2. Dated decisions > decisions in chat.
Every ADR has a date and a "why." Six months later, you can reconstruct the reasoning. Chat history is ephemeral. GitHub is permanent.
3. Working memory beats weekly syncs.
The working-memory-YYYY-MM.md document — updated continuously — is the highest-signal entry point. Weekly sync reports are useful but no substitute for a live, curated context document.
4. Immutability for decisions; mutability for context.
ADRs are never modified after they're written (decisions are historical facts). Context documents are updated freely (they reflect current reality). The distinction matters for auditability.
5. Two MCP namespaces can coexist — know which one has private repo access.
This caused a surprising amount of debugging. The mcp__plugin_ecc_github__* namespace only has public repo access; mcp__github__* has private repo access. One 404 is all it takes to make you read the docs properly.
What This Looks Like In Practice
A real session, verbatim context:
"Before responding, Claude fetches
context/working-memory-2026-06.md, reads the CIC reporting transition section, queries Dnyankosh for the relevant RBI Credit Information Reporting Directions, cross-references the open gap items list, and comes back with a compliance checklist citing specific paragraphs — without me having to re-explain what UCRF is, what our current state is, or what the July 1 deadline means."
That's the experience this system enables.
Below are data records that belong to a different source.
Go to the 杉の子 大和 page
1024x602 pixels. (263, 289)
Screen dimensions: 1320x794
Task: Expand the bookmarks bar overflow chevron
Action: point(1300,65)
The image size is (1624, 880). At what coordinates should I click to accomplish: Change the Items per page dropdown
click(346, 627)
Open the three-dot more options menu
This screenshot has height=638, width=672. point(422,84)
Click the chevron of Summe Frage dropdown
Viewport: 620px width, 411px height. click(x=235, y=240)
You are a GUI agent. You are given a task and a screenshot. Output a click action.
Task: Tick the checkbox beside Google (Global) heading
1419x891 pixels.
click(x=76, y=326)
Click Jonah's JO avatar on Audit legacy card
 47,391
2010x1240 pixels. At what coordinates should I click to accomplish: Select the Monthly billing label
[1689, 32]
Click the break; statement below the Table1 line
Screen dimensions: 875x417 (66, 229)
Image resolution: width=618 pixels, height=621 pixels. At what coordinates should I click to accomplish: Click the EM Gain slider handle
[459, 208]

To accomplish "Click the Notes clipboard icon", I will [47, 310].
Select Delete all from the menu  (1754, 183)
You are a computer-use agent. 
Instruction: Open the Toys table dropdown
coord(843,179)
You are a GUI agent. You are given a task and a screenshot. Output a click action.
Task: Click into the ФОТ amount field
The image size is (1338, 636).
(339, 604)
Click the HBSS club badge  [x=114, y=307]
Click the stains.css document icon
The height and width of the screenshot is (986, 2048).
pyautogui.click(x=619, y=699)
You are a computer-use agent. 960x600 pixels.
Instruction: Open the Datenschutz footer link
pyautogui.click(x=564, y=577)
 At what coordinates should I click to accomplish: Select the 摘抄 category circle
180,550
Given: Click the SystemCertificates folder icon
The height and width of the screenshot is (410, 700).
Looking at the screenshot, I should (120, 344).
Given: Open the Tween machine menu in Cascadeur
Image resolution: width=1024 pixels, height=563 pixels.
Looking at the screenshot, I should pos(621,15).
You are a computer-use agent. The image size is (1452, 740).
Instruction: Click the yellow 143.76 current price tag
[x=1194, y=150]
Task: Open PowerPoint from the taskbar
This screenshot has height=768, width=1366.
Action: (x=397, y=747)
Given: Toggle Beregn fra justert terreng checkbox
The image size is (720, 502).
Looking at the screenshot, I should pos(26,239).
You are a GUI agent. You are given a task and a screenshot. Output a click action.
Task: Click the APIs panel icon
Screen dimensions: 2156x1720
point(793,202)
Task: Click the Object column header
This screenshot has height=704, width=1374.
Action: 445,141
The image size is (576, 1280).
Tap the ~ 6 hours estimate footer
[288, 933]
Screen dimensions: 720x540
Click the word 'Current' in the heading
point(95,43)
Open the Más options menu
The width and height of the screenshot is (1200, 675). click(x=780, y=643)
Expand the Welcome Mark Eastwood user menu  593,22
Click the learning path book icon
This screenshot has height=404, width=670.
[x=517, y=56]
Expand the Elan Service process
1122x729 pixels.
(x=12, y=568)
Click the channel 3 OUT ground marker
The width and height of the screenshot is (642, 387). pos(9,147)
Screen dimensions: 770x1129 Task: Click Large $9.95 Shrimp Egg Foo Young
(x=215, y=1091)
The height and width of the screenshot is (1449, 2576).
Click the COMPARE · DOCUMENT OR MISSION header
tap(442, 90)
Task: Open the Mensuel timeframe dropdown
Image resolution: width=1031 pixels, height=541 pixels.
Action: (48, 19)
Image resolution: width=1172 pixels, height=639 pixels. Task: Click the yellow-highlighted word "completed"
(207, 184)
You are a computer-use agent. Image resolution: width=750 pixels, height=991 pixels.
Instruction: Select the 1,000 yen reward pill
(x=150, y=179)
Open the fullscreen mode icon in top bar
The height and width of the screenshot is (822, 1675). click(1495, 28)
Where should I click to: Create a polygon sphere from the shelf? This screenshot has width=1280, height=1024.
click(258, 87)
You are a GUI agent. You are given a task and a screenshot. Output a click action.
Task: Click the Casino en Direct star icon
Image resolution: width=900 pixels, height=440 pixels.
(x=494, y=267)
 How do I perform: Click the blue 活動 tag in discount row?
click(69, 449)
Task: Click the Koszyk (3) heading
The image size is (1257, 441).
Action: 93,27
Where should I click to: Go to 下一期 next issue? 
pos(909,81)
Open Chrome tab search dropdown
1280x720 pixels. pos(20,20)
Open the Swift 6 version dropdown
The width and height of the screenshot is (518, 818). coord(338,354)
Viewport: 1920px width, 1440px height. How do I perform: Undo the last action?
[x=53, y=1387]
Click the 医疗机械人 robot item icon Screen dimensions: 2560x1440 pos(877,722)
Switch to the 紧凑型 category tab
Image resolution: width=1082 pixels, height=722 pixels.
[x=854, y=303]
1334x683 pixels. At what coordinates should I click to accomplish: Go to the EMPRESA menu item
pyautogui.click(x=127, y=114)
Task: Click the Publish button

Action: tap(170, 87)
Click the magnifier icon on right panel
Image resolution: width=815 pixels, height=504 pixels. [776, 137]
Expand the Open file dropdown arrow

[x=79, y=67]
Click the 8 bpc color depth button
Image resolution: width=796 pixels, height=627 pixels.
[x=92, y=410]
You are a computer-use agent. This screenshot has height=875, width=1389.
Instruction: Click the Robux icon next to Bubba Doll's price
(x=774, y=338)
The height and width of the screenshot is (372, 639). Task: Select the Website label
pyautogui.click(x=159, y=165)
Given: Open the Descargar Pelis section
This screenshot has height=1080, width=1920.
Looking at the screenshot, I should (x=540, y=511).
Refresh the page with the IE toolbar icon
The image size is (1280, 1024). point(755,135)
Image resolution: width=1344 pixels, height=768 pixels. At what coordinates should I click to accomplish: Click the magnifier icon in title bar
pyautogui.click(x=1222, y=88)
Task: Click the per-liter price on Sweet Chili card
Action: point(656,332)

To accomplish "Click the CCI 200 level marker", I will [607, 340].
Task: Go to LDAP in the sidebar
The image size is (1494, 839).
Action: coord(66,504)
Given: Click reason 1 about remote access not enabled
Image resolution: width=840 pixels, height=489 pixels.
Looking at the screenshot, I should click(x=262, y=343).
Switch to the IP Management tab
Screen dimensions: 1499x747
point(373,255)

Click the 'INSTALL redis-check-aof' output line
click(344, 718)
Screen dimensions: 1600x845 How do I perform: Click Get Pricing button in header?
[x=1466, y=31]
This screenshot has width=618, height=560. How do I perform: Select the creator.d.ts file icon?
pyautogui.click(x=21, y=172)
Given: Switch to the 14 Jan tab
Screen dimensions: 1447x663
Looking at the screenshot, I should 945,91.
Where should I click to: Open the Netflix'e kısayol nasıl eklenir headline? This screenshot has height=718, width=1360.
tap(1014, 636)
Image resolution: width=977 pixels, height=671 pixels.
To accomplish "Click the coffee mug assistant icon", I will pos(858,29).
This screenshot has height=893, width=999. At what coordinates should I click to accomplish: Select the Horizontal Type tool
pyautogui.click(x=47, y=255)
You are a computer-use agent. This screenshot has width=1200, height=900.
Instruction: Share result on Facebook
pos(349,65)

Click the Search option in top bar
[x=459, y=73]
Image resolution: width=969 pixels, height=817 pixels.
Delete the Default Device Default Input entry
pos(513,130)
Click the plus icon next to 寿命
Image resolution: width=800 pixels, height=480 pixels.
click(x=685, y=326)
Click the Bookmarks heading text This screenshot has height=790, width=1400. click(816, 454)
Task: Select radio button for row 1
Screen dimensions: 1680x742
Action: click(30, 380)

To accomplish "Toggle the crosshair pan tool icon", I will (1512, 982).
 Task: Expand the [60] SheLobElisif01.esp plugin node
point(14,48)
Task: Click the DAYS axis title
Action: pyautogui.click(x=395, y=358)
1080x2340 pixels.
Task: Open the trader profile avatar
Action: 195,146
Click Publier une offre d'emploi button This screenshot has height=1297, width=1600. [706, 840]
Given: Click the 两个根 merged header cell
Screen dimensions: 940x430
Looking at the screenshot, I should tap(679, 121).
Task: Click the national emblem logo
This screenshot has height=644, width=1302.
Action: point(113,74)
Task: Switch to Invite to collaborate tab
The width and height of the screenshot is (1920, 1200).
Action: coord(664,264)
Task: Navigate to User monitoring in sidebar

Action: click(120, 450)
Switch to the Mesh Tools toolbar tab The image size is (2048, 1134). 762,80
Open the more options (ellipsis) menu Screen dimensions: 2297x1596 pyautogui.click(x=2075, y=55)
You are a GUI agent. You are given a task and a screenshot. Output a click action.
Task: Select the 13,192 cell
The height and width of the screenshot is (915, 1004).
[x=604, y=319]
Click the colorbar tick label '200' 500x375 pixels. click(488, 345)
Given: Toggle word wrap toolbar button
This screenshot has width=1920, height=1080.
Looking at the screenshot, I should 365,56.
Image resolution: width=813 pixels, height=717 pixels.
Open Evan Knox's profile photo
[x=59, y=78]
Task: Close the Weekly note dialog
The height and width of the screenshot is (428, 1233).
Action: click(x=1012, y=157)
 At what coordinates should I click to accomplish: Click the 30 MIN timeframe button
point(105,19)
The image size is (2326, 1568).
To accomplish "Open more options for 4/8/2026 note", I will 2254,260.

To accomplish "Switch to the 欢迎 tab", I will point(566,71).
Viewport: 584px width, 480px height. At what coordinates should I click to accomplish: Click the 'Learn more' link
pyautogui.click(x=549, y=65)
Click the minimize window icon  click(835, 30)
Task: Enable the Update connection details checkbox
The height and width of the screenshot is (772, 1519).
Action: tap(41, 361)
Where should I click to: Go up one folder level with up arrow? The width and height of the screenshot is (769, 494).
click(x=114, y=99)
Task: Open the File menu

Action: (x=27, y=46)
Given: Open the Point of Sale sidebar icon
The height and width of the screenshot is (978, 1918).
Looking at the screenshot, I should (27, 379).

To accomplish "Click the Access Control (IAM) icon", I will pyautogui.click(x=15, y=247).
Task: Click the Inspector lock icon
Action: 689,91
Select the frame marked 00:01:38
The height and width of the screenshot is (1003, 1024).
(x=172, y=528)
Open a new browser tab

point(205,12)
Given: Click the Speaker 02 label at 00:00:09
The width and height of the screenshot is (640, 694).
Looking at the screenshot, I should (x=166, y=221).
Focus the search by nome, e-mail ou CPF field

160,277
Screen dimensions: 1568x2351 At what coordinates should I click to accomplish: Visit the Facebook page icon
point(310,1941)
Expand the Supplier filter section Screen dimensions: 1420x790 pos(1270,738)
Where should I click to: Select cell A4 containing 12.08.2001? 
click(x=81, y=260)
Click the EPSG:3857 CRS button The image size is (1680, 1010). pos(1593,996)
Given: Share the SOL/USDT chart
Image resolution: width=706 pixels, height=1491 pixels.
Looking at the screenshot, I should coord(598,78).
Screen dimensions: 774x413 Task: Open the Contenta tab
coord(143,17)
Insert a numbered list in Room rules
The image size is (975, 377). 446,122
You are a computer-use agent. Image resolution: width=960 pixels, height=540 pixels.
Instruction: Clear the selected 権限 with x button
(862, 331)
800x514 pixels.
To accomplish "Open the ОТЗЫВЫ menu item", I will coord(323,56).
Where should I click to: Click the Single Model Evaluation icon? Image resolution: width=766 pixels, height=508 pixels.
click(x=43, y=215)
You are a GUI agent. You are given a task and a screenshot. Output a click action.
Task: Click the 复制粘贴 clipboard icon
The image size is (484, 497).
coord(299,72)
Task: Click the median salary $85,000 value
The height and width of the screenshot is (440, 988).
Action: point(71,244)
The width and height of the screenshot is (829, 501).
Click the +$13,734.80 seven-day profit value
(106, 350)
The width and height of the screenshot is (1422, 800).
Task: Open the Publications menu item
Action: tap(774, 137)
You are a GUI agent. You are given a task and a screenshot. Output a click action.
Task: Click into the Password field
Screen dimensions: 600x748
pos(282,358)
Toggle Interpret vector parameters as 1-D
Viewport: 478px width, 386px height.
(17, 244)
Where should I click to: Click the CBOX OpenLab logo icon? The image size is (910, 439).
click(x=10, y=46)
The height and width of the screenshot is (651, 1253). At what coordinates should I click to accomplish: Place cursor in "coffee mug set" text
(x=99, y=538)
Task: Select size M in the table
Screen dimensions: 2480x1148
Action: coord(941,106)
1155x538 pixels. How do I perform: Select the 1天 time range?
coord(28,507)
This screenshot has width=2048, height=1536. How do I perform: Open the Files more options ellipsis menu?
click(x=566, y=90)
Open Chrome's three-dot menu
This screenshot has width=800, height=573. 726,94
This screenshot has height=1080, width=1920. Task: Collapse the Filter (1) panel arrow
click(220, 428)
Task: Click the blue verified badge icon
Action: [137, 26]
Agents that are genuinely up to speed. Not because they have better models (though that helps), but because they have better context.
What's Next
A few things on the roadmap:
- Dnyankosh Claude plugin — packaging Dnyankosh as a first-class Claude project knowledge source, so the organisational context loads automatically in every session without explicit fetches.
- BHN Integration MCP — a 33-tool MCP server (TypeScript, Streamable HTTP) giving agents direct access to the lending management system, not just documentation about it.
- Agent autonomy framework — today, agents update context documents but human review is required for ADRs. The next step is defining a protocol for agents to make low-risk architectural decisions autonomously and record them to Manthan without blocking on human review.
- Multi-org support — the Manthan architecture is general enough to work beyond Homeville. Designing it to be templatable for other organisations is an interesting open problem.
The Repo
Manthan is at github.com/kidakaka/manthan. It's a private repo, but the README is a detailed spec of the architecture — worth reading if you want to build something similar.
The system took about a week to design and two weeks to fully instrument. The ongoing maintenance burden is roughly two hours a month. The value — agents that remember, context that accumulates, decisions that are auditable — is difficult to overstate.
If you're working with AI agents at any scale beyond toy projects, you need an external memory layer. This is how I built mine.